[Excerpts from a dataset]
——

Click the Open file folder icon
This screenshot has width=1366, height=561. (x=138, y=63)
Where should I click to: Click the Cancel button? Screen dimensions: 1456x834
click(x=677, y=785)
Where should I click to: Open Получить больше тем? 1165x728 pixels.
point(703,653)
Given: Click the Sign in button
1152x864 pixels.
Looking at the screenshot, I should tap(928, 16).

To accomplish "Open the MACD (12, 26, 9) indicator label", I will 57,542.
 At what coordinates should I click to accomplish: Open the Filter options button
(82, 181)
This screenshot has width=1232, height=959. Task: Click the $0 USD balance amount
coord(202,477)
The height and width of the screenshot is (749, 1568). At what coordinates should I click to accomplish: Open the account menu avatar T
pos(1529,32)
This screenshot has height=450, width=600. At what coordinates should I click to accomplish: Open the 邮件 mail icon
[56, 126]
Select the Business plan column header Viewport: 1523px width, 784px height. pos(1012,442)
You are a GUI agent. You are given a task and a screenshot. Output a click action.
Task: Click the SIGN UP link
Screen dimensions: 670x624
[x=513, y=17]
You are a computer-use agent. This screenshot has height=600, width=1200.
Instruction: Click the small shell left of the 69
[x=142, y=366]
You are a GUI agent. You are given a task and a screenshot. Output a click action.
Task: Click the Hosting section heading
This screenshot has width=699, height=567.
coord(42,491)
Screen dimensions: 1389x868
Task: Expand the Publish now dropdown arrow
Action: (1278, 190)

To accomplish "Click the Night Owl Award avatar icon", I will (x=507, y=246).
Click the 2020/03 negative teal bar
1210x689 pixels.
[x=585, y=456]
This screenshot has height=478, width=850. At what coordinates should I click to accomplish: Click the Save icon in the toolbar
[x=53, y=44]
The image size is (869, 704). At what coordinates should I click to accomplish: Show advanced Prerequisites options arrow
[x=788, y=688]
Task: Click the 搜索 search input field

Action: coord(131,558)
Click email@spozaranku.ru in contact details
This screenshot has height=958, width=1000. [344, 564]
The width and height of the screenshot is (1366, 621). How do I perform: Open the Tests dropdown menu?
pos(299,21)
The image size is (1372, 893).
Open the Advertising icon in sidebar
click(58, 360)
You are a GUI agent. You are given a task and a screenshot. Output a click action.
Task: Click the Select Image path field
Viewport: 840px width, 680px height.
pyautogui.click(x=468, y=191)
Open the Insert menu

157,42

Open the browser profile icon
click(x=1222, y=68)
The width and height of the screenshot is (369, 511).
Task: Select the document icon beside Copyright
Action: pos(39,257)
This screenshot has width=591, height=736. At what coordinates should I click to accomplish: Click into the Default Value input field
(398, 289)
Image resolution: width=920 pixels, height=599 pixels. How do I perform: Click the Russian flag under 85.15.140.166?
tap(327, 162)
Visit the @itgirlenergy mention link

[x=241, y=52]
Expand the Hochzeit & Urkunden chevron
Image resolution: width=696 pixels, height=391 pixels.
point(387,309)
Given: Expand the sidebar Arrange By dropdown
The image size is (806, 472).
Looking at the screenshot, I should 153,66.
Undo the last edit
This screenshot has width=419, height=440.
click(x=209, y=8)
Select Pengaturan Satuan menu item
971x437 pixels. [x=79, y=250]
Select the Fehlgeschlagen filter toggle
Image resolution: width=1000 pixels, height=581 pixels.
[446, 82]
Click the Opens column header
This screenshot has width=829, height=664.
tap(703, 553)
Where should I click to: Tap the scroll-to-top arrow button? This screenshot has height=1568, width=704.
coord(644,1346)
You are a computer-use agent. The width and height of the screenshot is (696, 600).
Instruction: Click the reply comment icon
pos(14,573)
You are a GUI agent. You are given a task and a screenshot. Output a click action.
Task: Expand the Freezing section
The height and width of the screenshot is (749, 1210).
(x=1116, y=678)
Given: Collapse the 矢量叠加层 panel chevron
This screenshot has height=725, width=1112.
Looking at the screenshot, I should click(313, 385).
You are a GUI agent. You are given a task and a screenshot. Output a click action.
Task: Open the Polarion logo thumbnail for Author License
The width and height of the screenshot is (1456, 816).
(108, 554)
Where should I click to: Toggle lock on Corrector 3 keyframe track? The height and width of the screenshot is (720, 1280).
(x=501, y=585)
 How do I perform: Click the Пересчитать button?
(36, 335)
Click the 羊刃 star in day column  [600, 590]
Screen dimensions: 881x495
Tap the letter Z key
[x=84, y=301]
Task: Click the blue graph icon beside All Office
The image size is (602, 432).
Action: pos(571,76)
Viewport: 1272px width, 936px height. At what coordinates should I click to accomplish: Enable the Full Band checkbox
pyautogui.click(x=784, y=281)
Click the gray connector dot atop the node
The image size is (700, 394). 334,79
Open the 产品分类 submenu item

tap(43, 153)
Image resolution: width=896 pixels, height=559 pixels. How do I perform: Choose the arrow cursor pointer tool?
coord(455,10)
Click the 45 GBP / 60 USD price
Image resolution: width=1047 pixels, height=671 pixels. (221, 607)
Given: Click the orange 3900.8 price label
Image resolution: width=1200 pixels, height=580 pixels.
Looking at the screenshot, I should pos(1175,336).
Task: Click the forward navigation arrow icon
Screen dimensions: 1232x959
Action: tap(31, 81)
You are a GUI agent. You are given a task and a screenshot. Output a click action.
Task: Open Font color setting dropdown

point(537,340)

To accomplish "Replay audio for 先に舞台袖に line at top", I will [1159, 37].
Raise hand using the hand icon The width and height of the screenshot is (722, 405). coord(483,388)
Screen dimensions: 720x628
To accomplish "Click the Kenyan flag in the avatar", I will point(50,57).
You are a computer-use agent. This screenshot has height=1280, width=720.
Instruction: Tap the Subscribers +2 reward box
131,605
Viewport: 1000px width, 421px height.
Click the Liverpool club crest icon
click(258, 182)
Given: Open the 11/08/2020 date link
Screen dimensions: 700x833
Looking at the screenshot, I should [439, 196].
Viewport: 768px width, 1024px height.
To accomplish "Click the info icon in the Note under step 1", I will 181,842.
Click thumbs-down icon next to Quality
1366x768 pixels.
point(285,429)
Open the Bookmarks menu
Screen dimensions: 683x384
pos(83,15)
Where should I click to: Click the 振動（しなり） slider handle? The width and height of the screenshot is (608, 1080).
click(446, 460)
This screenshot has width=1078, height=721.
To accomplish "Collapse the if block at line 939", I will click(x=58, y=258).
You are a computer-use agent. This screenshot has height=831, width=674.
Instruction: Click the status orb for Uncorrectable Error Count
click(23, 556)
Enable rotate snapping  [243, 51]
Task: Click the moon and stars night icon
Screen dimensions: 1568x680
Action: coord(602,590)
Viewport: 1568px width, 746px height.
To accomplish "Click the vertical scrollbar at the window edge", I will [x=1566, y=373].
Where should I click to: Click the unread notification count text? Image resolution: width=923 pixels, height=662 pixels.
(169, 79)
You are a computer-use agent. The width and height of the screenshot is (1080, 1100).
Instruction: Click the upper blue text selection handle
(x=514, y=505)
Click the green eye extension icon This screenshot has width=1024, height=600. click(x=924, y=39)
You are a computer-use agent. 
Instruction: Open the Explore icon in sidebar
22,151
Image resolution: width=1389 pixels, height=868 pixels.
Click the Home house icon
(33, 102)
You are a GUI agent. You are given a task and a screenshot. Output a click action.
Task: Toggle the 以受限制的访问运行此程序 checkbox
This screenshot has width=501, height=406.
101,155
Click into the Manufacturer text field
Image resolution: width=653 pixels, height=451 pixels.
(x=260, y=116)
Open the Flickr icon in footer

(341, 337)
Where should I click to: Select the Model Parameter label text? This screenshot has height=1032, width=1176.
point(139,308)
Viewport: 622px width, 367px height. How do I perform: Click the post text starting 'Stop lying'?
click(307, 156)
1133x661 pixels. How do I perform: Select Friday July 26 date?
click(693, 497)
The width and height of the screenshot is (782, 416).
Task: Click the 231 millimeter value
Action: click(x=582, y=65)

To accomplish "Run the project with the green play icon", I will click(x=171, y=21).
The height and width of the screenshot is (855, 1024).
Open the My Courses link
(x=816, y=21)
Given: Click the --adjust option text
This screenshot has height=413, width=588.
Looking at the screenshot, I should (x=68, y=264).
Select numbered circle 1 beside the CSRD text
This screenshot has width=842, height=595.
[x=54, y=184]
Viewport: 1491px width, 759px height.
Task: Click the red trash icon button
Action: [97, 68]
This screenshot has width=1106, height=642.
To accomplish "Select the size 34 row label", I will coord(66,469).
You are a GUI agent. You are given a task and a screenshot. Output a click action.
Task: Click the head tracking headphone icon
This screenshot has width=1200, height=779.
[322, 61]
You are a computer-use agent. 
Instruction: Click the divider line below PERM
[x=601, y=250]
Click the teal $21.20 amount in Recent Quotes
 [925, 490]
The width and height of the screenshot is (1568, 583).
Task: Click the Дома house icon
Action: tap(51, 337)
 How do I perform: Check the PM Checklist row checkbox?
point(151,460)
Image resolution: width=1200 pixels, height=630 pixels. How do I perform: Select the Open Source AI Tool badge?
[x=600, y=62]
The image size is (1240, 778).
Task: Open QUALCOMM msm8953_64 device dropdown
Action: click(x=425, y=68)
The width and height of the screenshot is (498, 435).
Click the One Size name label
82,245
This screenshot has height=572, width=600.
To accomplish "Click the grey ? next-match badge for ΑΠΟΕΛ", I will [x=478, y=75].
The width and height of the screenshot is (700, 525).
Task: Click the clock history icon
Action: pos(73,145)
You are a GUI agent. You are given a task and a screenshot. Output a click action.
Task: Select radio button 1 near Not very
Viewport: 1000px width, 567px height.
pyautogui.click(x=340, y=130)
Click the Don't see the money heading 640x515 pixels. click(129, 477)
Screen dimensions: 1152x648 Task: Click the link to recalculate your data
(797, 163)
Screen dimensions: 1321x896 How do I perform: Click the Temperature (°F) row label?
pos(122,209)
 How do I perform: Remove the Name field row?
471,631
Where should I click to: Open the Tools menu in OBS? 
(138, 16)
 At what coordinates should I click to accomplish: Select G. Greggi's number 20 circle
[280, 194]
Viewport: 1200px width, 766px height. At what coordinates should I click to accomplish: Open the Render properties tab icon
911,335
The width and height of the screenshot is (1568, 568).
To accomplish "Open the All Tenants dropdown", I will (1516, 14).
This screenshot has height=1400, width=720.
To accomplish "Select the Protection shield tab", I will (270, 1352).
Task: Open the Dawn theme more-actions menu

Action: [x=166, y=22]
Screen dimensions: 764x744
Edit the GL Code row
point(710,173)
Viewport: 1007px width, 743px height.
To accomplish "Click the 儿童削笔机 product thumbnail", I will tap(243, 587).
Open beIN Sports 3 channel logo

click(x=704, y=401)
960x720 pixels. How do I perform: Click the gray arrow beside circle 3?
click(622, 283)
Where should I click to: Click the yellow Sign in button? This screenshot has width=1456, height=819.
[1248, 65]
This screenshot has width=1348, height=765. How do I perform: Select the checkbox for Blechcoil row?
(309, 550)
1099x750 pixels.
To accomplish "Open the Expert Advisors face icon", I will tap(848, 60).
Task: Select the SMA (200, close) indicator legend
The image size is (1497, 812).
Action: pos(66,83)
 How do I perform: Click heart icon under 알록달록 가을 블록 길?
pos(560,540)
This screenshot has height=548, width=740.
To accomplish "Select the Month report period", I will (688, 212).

——

▸ **WORK INSTRUCTIONS**: Which lines of the records contain "green"? Show each of them.

▸ **OUTPUT FOR THIS EXERCISE**:
Click the green eye extension icon This screenshot has width=1024, height=600. click(x=924, y=39)
To accomplish "Run the project with the green play icon", I will click(x=171, y=21).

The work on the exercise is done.